The Cardinal action is part of a larger pattern in which Obama’s DOJ has moved from enforcing the law to coercing banks into lending more money to minorities. Please note: No one is accusing Cardinal of discriminating against African-Americans who apply for loans. No one is accusing Cardinal of “red lining,”  or refusing to lend to particular minority neighborhoods in communities it otherwise serves. If Kissel’s representation of the letter is accurate, DOJ wants Cardinal, in effect, to change its business model and to expand into municipal jurisdictions where it does not now have a presence.

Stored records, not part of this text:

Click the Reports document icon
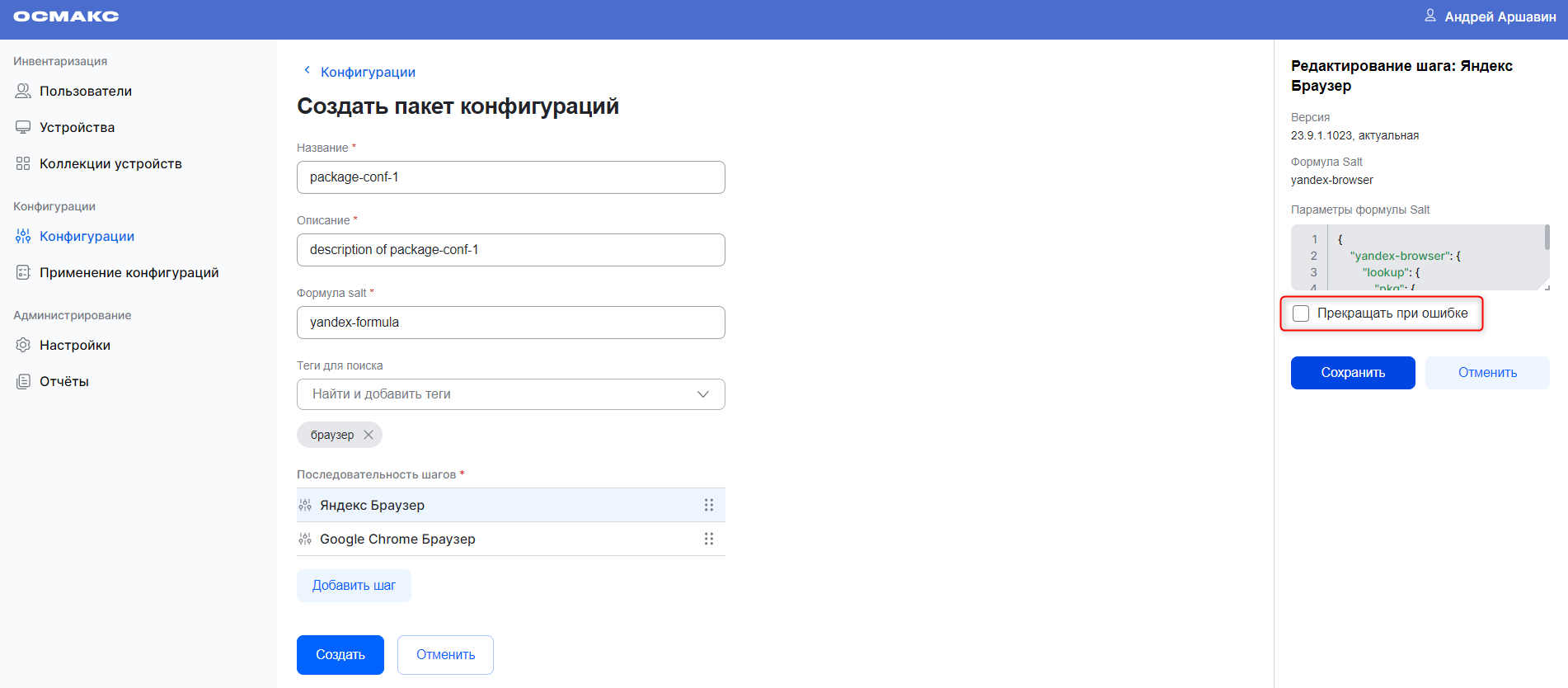The image size is (1568, 688). pos(23,381)
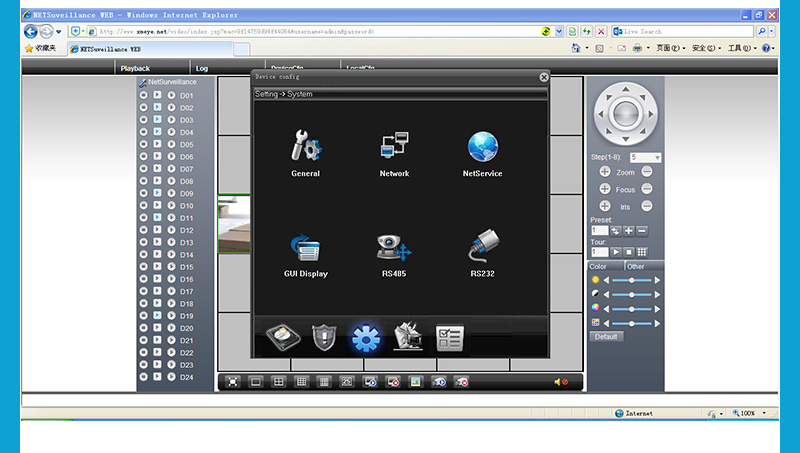The image size is (800, 453).
Task: Open the GUI Display settings
Action: pyautogui.click(x=305, y=250)
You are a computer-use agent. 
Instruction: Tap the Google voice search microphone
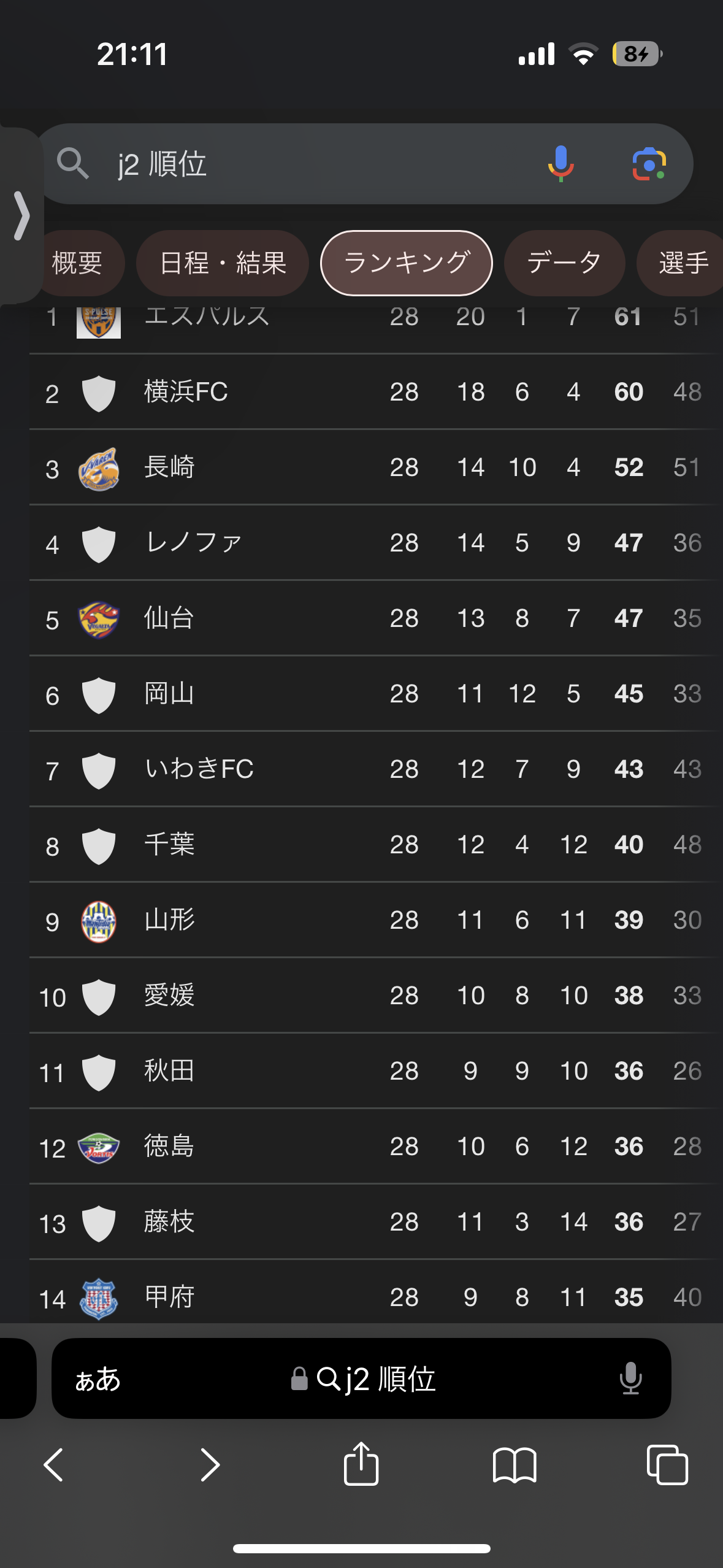coord(560,164)
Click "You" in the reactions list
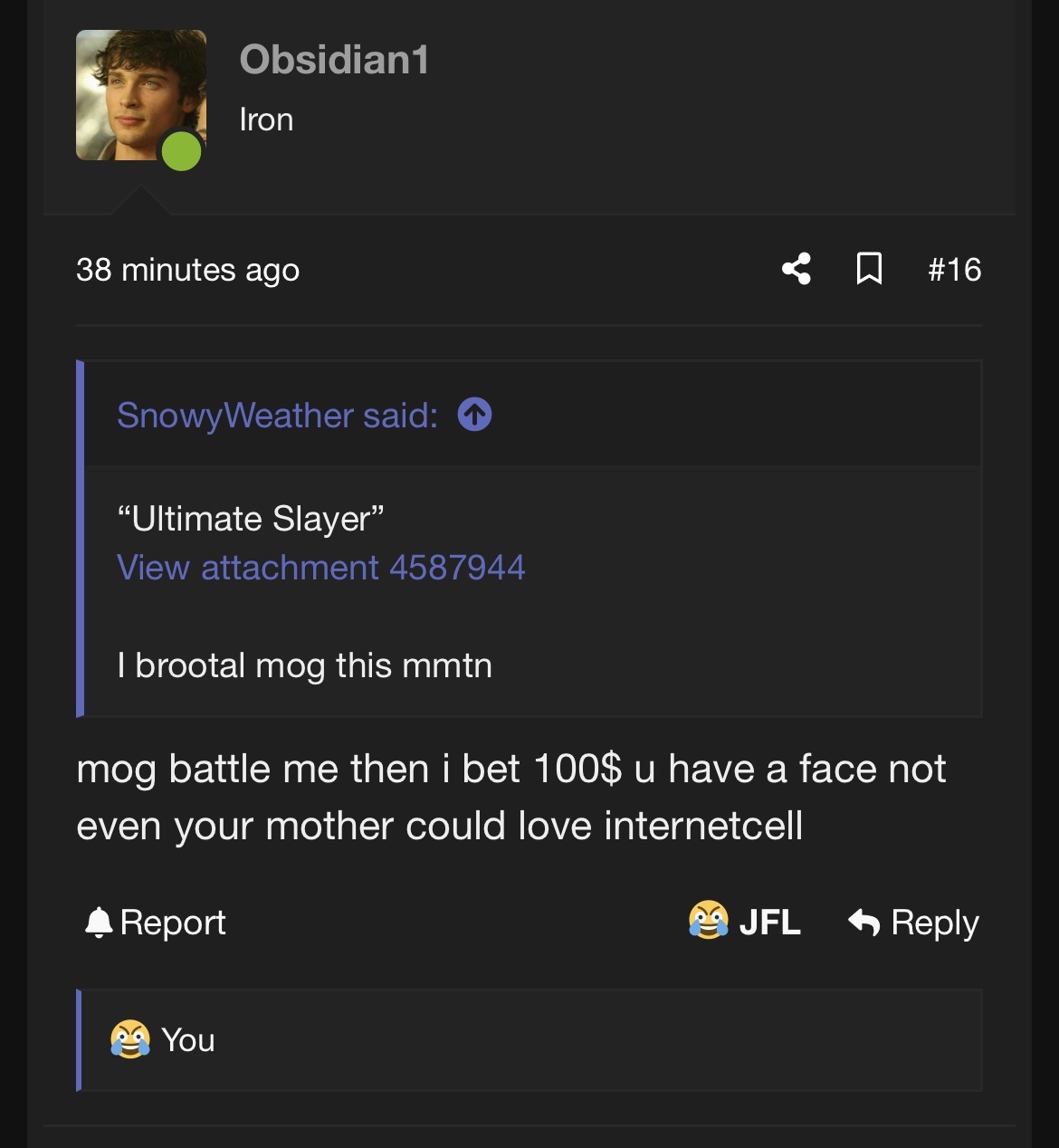 pos(188,1040)
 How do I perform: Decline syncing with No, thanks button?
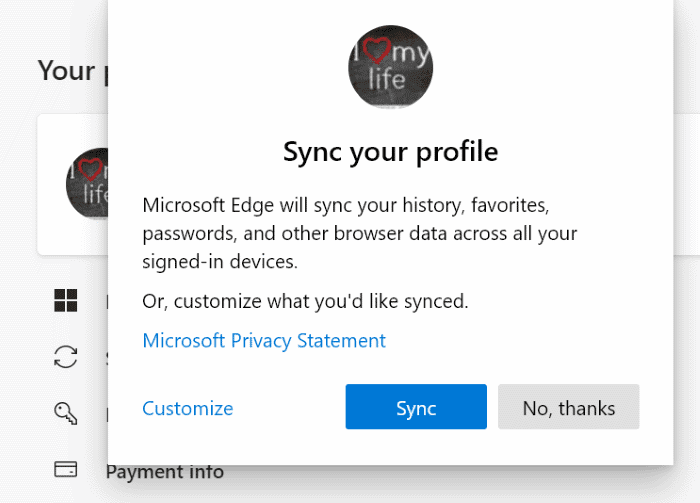tap(568, 408)
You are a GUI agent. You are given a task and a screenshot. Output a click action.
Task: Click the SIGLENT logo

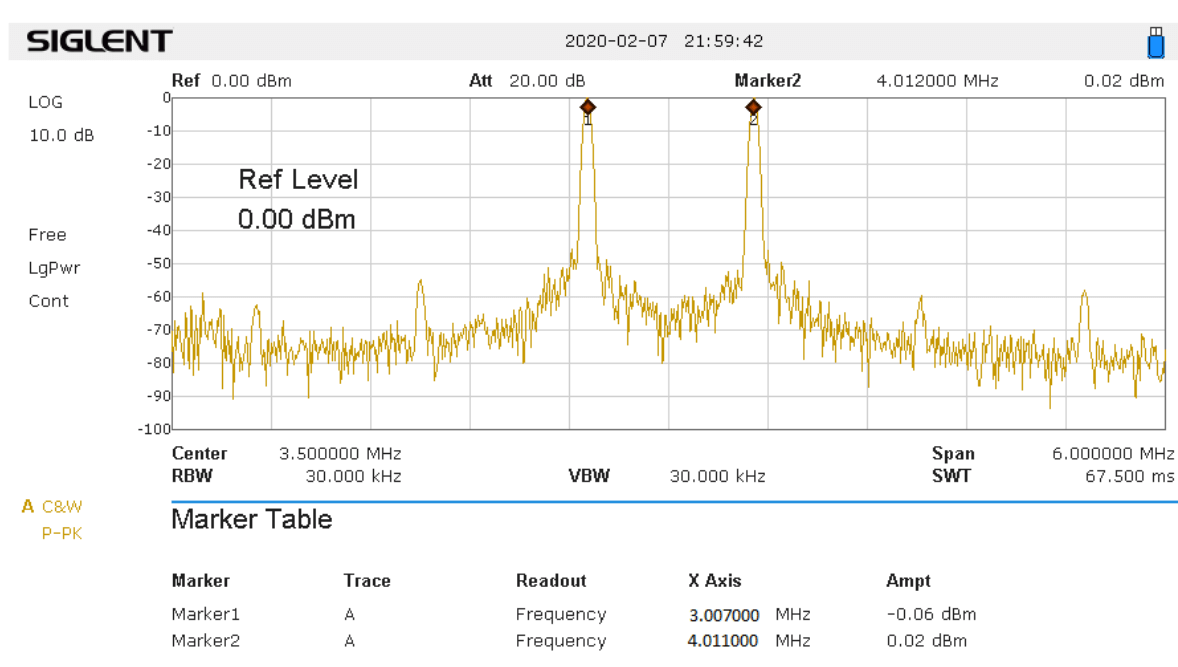pyautogui.click(x=99, y=42)
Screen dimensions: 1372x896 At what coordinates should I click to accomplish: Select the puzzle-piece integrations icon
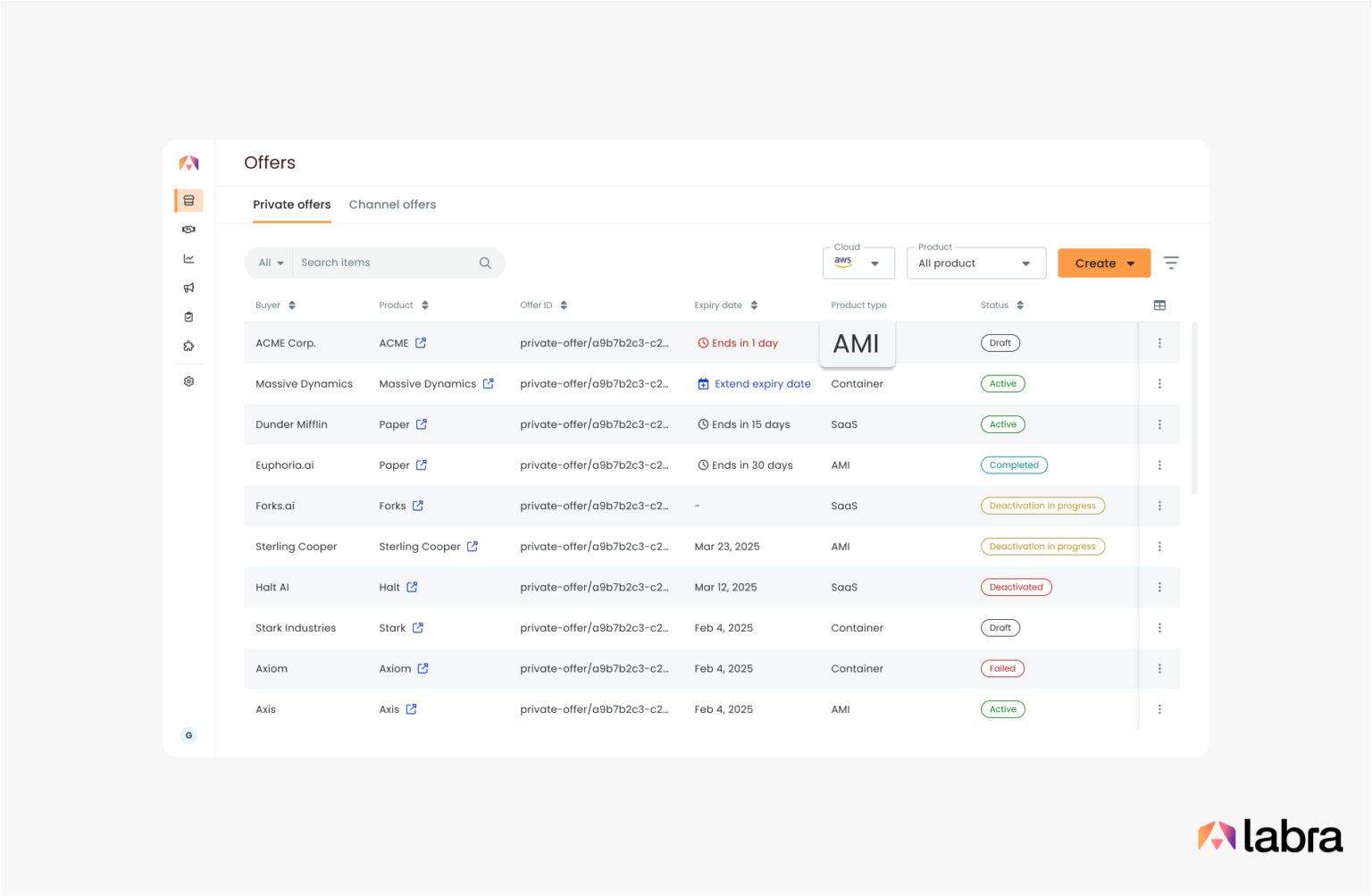click(188, 345)
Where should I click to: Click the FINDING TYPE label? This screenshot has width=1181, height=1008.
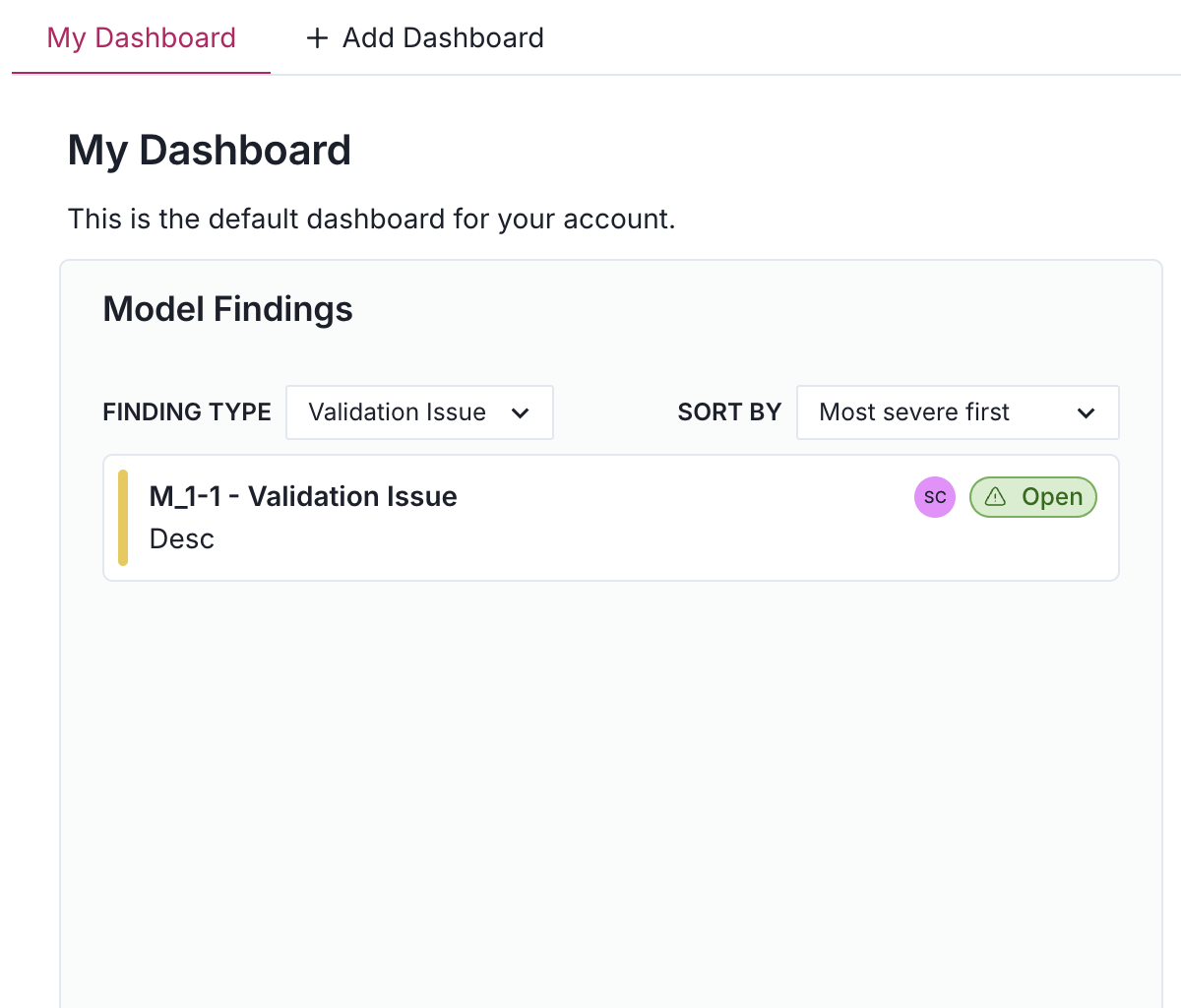(x=187, y=412)
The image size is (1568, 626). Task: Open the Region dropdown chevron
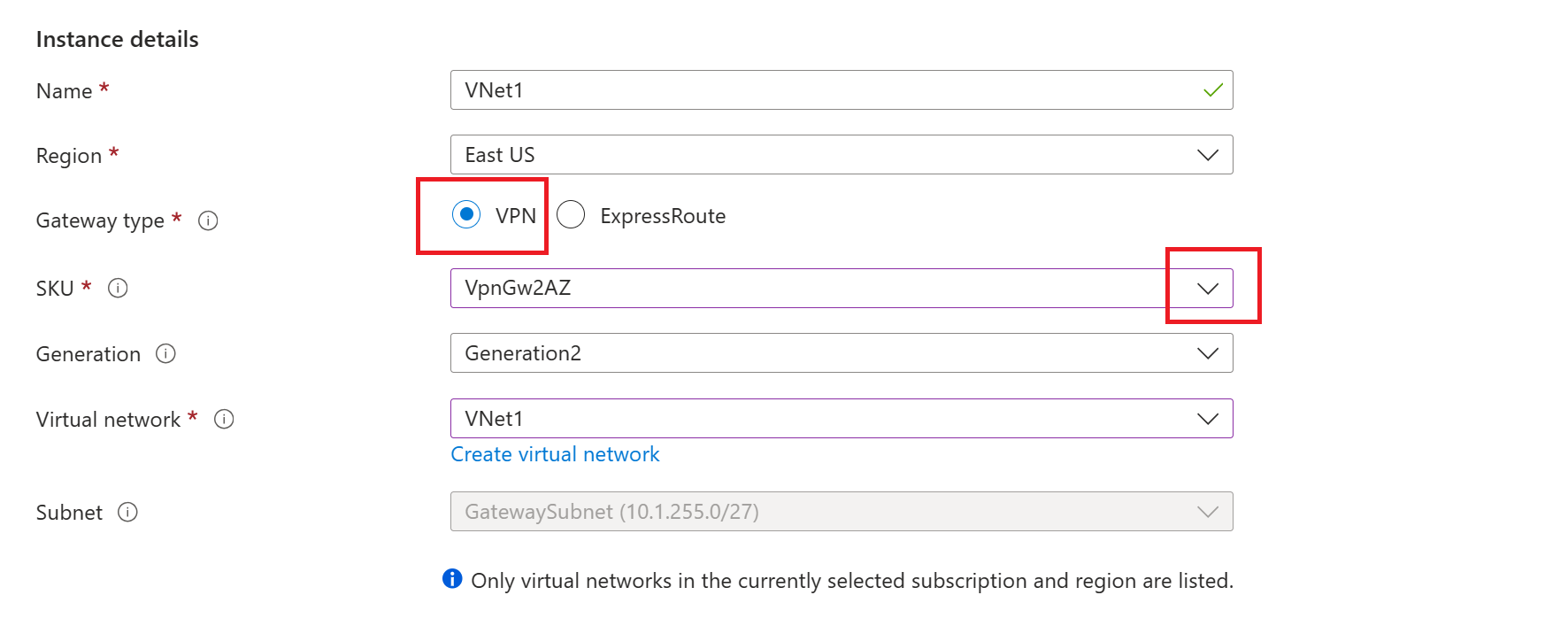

In a wrap-up of similar cases, American Banker wrote that the Obama administration has targeted banks for alleged redlining and other fair-lending violations to an extent not seen since the Clinton administration. “Critics charge the effort has gone too far, claiming Justice has misused legal interpretations to bring complaints to court, alleged redlining in areas outside a bank’s market area and encouraged loans to unqualified borrowers as part of expensive settlements.”

American Banker quotes Paul Hancock, who once ran the fair lending unit for Justice under former Attorney General Janet Reno and now defends banks against prosecution as a partner at K&L Gates:

These types of enforcement efforts are results‐oriented and tantamount to demands for racial loan quotas. Such extremism has always been harmful to civil rights enforcement because of the backlash that it causes. It is more akin to social engineering than fair civil rights enforcement, and that simply doesn’t work.

This Obama administration initiative bolsters two important narratives I have been building on this blog.

First, it is one more intrusion in the marketplace that chills business confidence and discourages investment and job creation. Robert Rowe, a vice president and senior counsel at the American Bankers Association, told American Banker that an overly aggressive-regime could make banks — nervous about committing fair-lending violations — even more reticent to lend to anyone, although he added that it is “too soon to say” if the current enforcement cycle has reached that point. It’s a lot easier and less risky for banks to invest their capital in Treasury bills.

Second, this is a replay of the Community Reinvestment Act that pushed banks into the sub-prime mortgage market during the run-up to the real estate crash and financial collapse. Government policy encouraged banks to abandon lending standards then, and the Justice Department is, in effect, pushing banks to do so again. The bottom line: Don’t lend on the basis of an individual’s credit-worthiness — shovel loans into minority communities already plagued by high unemployment, foreclosures and over-indebtedness.

So what if African-Americans are suffering foreclosures at a rate far higher than other racial groups? Blame it on “predatory lending” practices instead of the lowering of lending standards and the giving of mortgages to individuals who were in no way equipped financially to handle them. So what if African-Americans have seen their net worth nearly wiped out in the housing bust (see the Economic Policy Institute report on how bad the sitution is). Blame discrimination and racism instead of self-defeating public policy.

In the war against ever more rarefied forms of “discrimination,” the race hustlers have done, and continue to do, more to sabotage the economic well being of African-Americans than all the grand wizards, dragons and poobahs of the Ku Klux Klan could have devised in their most fevered imaginations. While Martin Luther King broke the shackles of Jim Crow and racial segregation, Barack Obama is binding African-Americans with the manacles of MassOverconsumption and excess indebtedness.